A la hora señalada se levantaba de su sillón y daba vueltas a la mesa siempre
en sentido de las agujas del reloj. La perorata versaba sobre su visión del
mercado y venía condimentaba con técnicas teatrales que no podían más de
vanidosas. Y nosotros le hacíamos la segunda a cada una de sus aseveraciones
porque, en definitiva, nos pagaba también por eso.
El encuentro semanal se
cerraba con un repaso sobre acciones y pasos a seguir. Teníamos diez minutos
-nunca uno más, nunca uno menos- para mostrar lo bueno que éramos maquillando
una relación que, sin una buena fachada, se caía pedazos a la primera ventisca.
El señor Patterson tomaba notas en su libreta -tapa aterciopelada roja con sus
iniciales en dorado- y prometía enviar un memo que nunca llegaba. Cuando el
señor Patterson cerraba la libreta y le ponía el capuchón a su Mont Blanc
Silver Solitaire, sabíamos que era hora de bajar el telón de esa pantomima semanal.

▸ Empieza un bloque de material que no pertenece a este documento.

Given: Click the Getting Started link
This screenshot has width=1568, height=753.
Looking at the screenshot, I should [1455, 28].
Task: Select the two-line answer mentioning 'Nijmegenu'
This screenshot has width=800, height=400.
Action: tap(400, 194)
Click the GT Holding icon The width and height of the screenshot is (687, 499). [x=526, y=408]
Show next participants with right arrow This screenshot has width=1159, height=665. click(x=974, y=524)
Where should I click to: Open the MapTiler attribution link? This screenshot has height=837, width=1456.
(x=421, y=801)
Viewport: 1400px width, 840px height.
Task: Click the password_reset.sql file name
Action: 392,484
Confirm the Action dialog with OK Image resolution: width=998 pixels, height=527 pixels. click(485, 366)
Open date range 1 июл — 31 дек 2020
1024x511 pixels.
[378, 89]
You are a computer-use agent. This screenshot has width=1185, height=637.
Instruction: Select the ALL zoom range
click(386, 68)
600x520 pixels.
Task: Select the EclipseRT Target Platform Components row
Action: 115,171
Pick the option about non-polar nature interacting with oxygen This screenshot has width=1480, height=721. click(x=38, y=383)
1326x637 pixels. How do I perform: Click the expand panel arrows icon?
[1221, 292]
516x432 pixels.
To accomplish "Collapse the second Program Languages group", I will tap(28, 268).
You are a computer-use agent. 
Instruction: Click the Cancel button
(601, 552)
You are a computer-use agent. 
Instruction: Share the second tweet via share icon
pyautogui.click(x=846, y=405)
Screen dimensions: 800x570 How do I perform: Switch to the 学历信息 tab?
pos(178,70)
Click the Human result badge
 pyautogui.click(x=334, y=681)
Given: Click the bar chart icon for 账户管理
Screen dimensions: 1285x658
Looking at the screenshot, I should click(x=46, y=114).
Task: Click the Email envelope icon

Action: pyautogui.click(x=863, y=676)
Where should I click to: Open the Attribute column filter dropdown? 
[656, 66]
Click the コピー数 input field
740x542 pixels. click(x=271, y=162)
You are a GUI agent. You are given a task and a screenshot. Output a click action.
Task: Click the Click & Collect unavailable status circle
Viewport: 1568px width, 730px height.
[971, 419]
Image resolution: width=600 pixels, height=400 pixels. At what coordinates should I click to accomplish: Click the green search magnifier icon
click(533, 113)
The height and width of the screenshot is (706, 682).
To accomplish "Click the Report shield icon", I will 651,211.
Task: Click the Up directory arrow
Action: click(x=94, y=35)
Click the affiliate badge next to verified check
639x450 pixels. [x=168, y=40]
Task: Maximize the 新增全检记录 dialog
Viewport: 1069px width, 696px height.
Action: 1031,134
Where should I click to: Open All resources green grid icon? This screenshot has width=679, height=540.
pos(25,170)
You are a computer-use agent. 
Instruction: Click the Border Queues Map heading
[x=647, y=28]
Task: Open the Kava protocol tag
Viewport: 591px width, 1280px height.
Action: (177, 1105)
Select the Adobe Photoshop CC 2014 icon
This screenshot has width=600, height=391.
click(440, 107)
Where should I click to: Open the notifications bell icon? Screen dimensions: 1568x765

Sin importar que hubiera algún otro tema más para abordar, había que levantarse
y formar una fila para estirarle la mano al señor Patterson y agradecerle su
tiempo.
Al señor Patterson no se le hablaba ni se le escribía hasta el lunes de la semana siguiente. Porque, en definitiva, nos pagaba también por eso.
Al señor Patterson no se le hablaba ni se le escribía hasta el lunes de la semana siguiente. Porque, en definitiva, nos pagaba también por eso.